Segment Open
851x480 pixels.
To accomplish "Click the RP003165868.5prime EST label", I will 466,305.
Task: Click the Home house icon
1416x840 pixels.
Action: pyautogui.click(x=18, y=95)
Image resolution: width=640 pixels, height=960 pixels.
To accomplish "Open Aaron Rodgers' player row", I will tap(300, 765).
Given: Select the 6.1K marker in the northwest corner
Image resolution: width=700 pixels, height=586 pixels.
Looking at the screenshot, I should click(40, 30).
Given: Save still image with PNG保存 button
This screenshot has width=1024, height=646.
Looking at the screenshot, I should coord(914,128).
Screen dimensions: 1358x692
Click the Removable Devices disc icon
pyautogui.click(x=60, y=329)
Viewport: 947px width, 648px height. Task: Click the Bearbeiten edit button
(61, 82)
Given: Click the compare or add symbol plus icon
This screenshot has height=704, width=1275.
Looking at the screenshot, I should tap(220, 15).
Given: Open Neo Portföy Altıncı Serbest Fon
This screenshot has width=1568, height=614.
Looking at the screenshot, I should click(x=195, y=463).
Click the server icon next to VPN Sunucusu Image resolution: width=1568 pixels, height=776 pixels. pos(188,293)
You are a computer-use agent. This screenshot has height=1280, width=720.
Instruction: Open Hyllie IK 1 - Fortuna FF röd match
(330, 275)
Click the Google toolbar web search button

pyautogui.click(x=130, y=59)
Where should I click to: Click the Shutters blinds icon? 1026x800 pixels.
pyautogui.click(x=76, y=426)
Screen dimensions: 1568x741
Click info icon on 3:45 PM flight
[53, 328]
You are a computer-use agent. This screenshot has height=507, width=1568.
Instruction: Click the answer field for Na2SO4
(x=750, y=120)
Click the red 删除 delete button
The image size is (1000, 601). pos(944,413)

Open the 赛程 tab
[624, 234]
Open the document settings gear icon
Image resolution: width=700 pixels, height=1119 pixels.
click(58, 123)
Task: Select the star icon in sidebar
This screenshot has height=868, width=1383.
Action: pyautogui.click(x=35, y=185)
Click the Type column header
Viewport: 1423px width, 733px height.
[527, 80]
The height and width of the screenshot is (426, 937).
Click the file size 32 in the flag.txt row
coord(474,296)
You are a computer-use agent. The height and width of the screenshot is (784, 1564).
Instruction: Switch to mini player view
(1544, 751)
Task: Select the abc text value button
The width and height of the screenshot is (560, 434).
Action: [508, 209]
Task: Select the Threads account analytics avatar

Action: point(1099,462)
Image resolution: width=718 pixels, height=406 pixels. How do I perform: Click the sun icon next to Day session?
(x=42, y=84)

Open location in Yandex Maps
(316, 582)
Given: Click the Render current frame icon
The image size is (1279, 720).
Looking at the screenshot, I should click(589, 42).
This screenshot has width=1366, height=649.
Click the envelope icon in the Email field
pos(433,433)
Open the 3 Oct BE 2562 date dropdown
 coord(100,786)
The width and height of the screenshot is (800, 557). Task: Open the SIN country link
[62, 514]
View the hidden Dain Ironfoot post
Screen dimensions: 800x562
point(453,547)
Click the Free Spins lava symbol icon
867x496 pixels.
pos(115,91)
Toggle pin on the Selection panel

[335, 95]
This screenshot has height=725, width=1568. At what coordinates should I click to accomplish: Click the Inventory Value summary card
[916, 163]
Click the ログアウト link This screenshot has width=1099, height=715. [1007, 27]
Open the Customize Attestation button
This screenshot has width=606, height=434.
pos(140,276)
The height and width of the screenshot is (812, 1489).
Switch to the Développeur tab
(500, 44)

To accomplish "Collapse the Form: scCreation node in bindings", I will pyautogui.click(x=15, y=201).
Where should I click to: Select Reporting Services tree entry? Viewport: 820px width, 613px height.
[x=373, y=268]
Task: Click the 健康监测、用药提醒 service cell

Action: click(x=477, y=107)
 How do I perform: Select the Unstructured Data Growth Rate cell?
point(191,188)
Segment Closed
Problem to work on:
Return every record exactly as it was given.

Exercise answer:
851x480 pixels.
To accomplish "Click the RP003165868.5prime EST label", I will 466,305.
Task: Click the Home house icon
1416x840 pixels.
Action: pyautogui.click(x=18, y=95)
Image resolution: width=640 pixels, height=960 pixels.
To accomplish "Open Aaron Rodgers' player row", I will tap(300, 765).
Given: Select the 6.1K marker in the northwest corner
Image resolution: width=700 pixels, height=586 pixels.
Looking at the screenshot, I should click(40, 30).
Given: Save still image with PNG保存 button
This screenshot has width=1024, height=646.
Looking at the screenshot, I should coord(914,128).
Screen dimensions: 1358x692
Click the Removable Devices disc icon
pyautogui.click(x=60, y=329)
Viewport: 947px width, 648px height. Task: Click the Bearbeiten edit button
(61, 82)
Given: Click the compare or add symbol plus icon
This screenshot has height=704, width=1275.
Looking at the screenshot, I should tap(220, 15).
Given: Open Neo Portföy Altıncı Serbest Fon
This screenshot has width=1568, height=614.
Looking at the screenshot, I should click(x=195, y=463).
Click the server icon next to VPN Sunucusu Image resolution: width=1568 pixels, height=776 pixels. pos(188,293)
You are a computer-use agent. This screenshot has height=1280, width=720.
Instruction: Open Hyllie IK 1 - Fortuna FF röd match
(330, 275)
Click the Google toolbar web search button

pyautogui.click(x=130, y=59)
Where should I click to: Click the Shutters blinds icon? 1026x800 pixels.
pyautogui.click(x=76, y=426)
Screen dimensions: 1568x741
Click info icon on 3:45 PM flight
[53, 328]
You are a computer-use agent. This screenshot has height=507, width=1568.
Instruction: Click the answer field for Na2SO4
(x=750, y=120)
Click the red 删除 delete button
The image size is (1000, 601). pos(944,413)

Open the 赛程 tab
[624, 234]
Open the document settings gear icon
Image resolution: width=700 pixels, height=1119 pixels.
click(58, 123)
Task: Select the star icon in sidebar
This screenshot has height=868, width=1383.
Action: pyautogui.click(x=35, y=185)
Click the Type column header
Viewport: 1423px width, 733px height.
[527, 80]
The height and width of the screenshot is (426, 937).
Click the file size 32 in the flag.txt row
coord(474,296)
You are a computer-use agent. The height and width of the screenshot is (784, 1564).
Instruction: Switch to mini player view
(1544, 751)
Task: Select the abc text value button
The width and height of the screenshot is (560, 434).
Action: [508, 209]
Task: Select the Threads account analytics avatar

Action: point(1099,462)
Image resolution: width=718 pixels, height=406 pixels. How do I perform: Click the sun icon next to Day session?
(x=42, y=84)

Open location in Yandex Maps
(316, 582)
Given: Click the Render current frame icon
The image size is (1279, 720).
Looking at the screenshot, I should click(589, 42).
This screenshot has width=1366, height=649.
Click the envelope icon in the Email field
pos(433,433)
Open the 3 Oct BE 2562 date dropdown
 coord(100,786)
The width and height of the screenshot is (800, 557). Task: Open the SIN country link
[62, 514]
View the hidden Dain Ironfoot post
Screen dimensions: 800x562
point(453,547)
Click the Free Spins lava symbol icon
867x496 pixels.
pos(115,91)
Toggle pin on the Selection panel

[335, 95]
This screenshot has height=725, width=1568. At what coordinates should I click to accomplish: Click the Inventory Value summary card
[916, 163]
Click the ログアウト link This screenshot has width=1099, height=715. [1007, 27]
Open the Customize Attestation button
This screenshot has width=606, height=434.
pos(140,276)
The height and width of the screenshot is (812, 1489).
Switch to the Développeur tab
(500, 44)

To accomplish "Collapse the Form: scCreation node in bindings", I will pyautogui.click(x=15, y=201).
Where should I click to: Select Reporting Services tree entry? Viewport: 820px width, 613px height.
[x=373, y=268]
Task: Click the 健康监测、用药提醒 service cell

Action: click(x=477, y=107)
 How do I perform: Select the Unstructured Data Growth Rate cell?
point(191,188)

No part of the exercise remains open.